§2332-A. Coordination of benefits
1. Authorization. Provisions contained in group and nongroup nonprofit hospital, medical service or health care subscriber contracts relating to coordination of benefits payable under the contract and under other plans of insurance or of health care coverage under which the subscriber or the subscriber's dependents may be covered must conform to rules adopted by the superintendent. The rules may establish uniformity in the permissive use of coordination of benefits provisions to ensure that the subscriber receives full benefits for covered medical services, to enhance cost containment through avoidance of windfall payments and to avoid claim delays and misunderstandings that otherwise result from the use of inconsistent or incompatible provisions among the several insurers and nonprofit hospital, medical service and health care plans.
[PL 1993, c. 666, Pt. B, §1 (NEW).]
1-A. Coordination with Medicare. Coordination of benefits is governed by the following provisions.
A. The contract may not coordinate benefits with Medicare Part A unless:
(1) The insured is enrolled in Medicare Part A;
(2) The insured was previously enrolled in Medicare Part A and voluntarily disenrolled;
(3) The insured stated on an application or other document that the insured was enrolled in Medicare Part A; or
(4) The insured is eligible for Medicare Part A without paying a premium and the contract states that it will not pay benefits that would be payable under Medicare even if the insured fails to exercise the insured's right to premium-free Medicare Part A coverage. [PL 1997, c. 604, Pt. G, §1 (NEW).]
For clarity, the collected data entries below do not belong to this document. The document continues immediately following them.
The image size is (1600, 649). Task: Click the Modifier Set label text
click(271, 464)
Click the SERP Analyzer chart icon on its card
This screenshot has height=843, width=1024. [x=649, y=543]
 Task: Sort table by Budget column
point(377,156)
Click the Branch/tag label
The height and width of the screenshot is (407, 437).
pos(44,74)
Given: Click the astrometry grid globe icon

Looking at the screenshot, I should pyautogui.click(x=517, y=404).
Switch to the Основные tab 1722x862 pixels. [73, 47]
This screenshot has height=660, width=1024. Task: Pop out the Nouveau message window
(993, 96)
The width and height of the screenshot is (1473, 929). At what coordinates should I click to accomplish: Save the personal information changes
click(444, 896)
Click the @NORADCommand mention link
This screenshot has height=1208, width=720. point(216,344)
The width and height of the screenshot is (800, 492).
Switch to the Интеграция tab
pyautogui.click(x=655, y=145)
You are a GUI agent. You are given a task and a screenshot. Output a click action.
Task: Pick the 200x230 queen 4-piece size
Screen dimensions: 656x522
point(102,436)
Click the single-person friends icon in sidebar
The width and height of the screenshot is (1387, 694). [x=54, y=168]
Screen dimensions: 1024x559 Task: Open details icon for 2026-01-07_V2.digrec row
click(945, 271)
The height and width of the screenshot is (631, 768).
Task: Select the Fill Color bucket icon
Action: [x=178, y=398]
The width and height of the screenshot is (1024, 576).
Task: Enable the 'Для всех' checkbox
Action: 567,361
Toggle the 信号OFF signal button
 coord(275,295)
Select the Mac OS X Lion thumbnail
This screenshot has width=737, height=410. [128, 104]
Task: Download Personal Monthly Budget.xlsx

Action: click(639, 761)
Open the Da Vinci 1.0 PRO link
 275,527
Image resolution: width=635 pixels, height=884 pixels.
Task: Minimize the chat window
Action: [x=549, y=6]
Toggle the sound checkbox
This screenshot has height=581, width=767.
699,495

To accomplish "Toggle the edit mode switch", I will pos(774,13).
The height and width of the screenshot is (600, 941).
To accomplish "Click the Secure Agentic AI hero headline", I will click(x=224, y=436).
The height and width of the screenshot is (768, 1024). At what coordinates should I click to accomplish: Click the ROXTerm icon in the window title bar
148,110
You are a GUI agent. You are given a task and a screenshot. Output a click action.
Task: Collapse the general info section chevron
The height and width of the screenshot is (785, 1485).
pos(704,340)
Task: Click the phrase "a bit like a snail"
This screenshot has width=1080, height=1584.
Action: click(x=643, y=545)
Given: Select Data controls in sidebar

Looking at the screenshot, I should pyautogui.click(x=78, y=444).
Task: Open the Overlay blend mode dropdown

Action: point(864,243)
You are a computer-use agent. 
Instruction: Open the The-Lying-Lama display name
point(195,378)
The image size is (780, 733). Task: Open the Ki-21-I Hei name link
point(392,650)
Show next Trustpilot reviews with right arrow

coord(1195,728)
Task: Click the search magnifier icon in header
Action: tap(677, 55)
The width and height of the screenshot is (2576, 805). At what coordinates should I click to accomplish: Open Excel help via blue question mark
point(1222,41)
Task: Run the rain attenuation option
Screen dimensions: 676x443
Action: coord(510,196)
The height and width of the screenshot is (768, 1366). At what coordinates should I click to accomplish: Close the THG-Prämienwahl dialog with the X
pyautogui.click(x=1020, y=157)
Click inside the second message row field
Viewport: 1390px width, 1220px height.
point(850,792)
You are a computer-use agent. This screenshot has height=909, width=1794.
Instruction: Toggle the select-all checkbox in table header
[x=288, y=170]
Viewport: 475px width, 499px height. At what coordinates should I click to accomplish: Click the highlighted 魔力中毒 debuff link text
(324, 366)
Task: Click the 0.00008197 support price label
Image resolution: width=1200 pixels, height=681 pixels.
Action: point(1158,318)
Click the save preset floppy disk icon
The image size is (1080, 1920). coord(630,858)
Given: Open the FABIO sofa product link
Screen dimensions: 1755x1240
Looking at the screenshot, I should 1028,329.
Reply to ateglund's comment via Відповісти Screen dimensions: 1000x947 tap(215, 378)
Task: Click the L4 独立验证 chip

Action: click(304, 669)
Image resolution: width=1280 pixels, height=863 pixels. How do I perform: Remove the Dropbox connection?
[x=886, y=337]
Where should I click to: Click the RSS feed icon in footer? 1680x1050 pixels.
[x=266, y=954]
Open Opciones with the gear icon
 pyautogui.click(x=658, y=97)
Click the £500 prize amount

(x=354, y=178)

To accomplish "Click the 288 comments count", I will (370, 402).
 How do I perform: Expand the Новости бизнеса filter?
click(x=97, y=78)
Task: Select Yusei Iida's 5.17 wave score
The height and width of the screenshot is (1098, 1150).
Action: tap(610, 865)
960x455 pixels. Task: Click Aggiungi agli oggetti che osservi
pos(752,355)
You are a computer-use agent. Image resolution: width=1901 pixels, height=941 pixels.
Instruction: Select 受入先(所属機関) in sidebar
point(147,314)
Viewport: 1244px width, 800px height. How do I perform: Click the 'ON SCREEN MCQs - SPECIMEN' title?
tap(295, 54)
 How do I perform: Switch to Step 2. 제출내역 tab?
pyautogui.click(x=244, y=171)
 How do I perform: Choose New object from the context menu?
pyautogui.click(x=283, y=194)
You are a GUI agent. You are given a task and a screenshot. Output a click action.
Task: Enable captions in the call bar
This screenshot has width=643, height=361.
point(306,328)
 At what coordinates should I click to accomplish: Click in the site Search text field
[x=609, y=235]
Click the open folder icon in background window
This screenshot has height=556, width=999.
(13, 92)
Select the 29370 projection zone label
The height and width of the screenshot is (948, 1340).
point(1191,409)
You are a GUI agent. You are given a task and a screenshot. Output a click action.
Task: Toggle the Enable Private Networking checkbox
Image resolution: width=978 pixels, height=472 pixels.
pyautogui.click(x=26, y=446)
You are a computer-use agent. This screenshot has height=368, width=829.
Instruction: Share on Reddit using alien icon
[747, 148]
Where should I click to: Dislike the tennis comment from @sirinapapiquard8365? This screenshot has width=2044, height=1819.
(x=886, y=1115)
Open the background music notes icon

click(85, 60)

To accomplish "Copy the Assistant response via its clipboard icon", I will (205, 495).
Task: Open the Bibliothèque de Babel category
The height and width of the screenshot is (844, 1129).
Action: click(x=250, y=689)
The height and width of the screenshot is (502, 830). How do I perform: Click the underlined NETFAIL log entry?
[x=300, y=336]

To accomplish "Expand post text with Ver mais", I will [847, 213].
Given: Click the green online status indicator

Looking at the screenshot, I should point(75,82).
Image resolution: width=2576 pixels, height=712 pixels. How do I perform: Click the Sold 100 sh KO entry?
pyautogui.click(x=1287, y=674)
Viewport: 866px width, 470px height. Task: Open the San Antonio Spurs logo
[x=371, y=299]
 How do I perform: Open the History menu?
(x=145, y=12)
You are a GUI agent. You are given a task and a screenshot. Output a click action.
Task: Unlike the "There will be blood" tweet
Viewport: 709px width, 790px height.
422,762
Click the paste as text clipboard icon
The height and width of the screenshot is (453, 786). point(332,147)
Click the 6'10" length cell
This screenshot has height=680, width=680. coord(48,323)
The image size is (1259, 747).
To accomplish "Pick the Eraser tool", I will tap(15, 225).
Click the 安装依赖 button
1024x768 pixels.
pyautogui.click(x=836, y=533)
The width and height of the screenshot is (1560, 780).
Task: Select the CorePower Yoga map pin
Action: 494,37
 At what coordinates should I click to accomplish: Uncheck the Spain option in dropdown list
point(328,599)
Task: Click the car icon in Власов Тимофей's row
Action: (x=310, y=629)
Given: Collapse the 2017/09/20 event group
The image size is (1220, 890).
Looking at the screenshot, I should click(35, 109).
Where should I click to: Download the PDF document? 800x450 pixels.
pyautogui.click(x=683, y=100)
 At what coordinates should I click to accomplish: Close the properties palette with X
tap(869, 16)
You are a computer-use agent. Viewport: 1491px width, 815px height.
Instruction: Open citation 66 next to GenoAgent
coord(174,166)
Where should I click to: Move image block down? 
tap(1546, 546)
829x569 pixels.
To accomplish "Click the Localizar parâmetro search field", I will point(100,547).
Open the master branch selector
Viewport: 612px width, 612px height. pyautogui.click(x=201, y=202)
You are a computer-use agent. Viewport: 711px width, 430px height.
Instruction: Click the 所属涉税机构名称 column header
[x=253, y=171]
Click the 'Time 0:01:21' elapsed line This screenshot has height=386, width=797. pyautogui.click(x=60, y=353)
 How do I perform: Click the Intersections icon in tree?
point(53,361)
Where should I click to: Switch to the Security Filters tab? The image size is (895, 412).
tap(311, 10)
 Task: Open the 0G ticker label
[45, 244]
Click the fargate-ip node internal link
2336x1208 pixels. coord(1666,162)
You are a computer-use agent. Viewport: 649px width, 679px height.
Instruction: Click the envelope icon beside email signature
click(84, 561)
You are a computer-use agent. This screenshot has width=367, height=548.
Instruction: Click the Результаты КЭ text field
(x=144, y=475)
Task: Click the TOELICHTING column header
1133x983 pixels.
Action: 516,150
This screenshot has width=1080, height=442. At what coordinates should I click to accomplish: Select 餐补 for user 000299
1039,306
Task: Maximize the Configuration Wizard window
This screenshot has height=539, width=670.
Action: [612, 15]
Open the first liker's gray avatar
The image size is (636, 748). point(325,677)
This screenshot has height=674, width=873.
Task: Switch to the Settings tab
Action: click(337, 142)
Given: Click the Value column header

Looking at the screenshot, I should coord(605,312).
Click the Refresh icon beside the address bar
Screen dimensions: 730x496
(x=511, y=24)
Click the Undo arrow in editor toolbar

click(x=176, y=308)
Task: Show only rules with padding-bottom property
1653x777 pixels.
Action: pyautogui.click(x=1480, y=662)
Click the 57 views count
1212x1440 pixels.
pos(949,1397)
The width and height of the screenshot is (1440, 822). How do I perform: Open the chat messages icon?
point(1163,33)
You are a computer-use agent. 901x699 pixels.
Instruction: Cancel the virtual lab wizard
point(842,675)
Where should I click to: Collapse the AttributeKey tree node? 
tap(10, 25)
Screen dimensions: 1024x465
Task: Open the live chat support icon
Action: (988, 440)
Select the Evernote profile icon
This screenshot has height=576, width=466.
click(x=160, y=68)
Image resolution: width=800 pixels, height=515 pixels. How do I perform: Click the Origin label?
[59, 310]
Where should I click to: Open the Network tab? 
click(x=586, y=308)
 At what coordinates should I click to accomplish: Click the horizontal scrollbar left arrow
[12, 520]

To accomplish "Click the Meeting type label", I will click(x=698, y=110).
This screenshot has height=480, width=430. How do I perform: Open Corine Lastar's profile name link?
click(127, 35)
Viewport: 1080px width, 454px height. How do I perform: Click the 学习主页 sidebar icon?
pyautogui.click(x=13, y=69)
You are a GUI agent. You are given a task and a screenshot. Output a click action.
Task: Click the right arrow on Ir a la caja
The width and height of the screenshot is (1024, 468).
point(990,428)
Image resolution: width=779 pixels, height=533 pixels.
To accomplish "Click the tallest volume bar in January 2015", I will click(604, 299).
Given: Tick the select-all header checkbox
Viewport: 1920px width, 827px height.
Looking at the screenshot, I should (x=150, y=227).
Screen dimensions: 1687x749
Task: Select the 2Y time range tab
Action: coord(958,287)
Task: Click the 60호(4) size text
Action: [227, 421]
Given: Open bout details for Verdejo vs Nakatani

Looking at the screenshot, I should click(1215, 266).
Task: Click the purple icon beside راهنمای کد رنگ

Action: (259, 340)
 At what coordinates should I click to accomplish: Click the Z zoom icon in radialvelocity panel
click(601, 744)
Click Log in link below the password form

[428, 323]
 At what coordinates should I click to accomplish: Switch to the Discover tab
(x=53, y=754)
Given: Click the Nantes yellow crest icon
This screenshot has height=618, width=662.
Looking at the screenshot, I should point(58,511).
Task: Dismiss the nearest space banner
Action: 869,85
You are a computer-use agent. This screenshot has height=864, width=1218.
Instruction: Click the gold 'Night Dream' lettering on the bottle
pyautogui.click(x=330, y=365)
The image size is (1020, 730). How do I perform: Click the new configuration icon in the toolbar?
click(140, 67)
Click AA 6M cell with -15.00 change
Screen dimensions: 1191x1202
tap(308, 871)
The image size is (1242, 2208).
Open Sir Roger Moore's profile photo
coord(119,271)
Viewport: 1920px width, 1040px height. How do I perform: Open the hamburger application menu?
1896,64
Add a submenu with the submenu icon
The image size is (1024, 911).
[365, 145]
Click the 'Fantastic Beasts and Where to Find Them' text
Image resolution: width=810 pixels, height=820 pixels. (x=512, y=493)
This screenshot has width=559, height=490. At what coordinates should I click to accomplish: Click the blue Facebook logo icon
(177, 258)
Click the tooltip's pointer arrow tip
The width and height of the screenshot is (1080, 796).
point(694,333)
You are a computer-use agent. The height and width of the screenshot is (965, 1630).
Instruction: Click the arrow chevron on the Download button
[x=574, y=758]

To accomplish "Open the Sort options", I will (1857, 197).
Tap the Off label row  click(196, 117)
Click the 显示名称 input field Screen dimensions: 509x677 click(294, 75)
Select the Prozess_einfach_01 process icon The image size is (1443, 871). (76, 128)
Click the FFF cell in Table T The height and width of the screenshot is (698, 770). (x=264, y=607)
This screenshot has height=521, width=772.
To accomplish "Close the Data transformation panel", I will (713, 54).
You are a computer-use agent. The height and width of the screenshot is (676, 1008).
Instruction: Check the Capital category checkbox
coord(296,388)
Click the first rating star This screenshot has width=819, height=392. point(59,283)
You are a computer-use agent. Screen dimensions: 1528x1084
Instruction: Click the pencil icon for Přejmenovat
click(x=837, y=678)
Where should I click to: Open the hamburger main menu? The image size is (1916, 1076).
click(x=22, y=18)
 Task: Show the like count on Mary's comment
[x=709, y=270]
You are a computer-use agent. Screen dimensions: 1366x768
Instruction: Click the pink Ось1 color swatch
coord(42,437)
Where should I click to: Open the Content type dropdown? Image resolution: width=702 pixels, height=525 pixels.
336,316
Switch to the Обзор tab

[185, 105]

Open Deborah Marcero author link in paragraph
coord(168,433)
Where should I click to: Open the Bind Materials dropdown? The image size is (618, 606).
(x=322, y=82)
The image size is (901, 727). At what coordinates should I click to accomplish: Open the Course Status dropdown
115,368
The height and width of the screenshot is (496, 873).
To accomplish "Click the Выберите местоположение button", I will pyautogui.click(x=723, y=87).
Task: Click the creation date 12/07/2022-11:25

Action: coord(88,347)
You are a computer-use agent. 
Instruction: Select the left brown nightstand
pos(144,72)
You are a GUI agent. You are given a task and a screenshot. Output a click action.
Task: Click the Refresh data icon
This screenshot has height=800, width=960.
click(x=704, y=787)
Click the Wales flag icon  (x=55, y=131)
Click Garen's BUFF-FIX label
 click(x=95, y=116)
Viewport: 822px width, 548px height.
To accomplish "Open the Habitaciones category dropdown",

B. The contract may not coordinate benefits with Medicare Part B unless:
(1) The insured is enrolled in Medicare Part B;
(2) The insured was previously enrolled in Medicare Part B and voluntarily disenrolled;
(3) The insured stated on an application or other document that the insured was enrolled in Medicare Part B; or
(4) The insured is eligible for Medicare Part A without paying a premium and the insurer provided prominent notification to the insured both when the contract was issued and, if applicable, when the insured becomes eligible for Medicare due to age. The notification must state that the contract will not pay benefits that would be payable under Medicare even if the insured fails to enroll in Medicare Part B. [PL 1997, c. 604, Pt. G, §1 (NEW).]
C. Coordination is not permitted with Medicare coverage for which the insured is eligible but not enrolled except as provided in paragraphs A and B. [PL 1997, c. 604, Pt. G, §1 (NEW).]
[PL 1997, c. 604, Pt. G, §1 (NEW).]
2. Medicaid and Cub Care programs. Nonprofit service organizations may not consider the availability or eligibility for medical assistance under 42 United States Code, Section 13969, referred to as "Medicaid," or Title 22, section 3174-T, referred to as the "Cub Care program," when considering coverage eligibility or benefit calculations for subscribers and covered family members.
A. To the extent that payment for coverage expenses has been made under the Medicaid program or the Cub Care program for health care items or services furnished to an individual, the State is considered to have acquired the rights of the covered subscriber or family member to payment by the nonprofit service organization for those health care items or services. Upon presentation of proof that the Medicaid program or the Cub Care program has paid for covered items or services, the nonprofit service organization shall make payment to the Medicaid program or the Cub Care program according to the coverage provided in the contract or certificate. [PL 1997, c. 777, Pt. B, §1 (AMD).]
B. A nonprofit service organization may not impose requirements on a state agency that has been assigned the rights of an individual eligible for Medicaid or Cub Care coverage and covered by a subscriber contract that are different from requirements applicable to an agent or assignee of any other covered individual. [PL 1997, c. 777, Pt. B, §1 (AMD).]
[PL 2005, c. 683, Pt. A, §38 (AMD).]
3. Credit toward deductible. When an insured is covered under more than one expense-incurred health plan, payments made by the primary plan, payments made by the insured and payments made from a health savings account or similar fund for benefits covered under the secondary plan must be credited toward the deductible of the secondary plan. This subsection does not apply if the secondary plan is designed to supplement the primary plan.
[PL 2005, c. 121, Pt. D, §1 (NEW).]
SECTION HISTORY
PL 1987, c. 402, §A149 (NEW). PL 1991, c. 200, §B2 (AMD). PL 1993, c. 666, §B1 (RPR). PL 1997, c. 604, §G1 (AMD). PL 1997, c. 777, §B1 (AMD). PL 2005, c. 121, §D1 (AMD). PL 2005, c. 683, §A38 (AMD).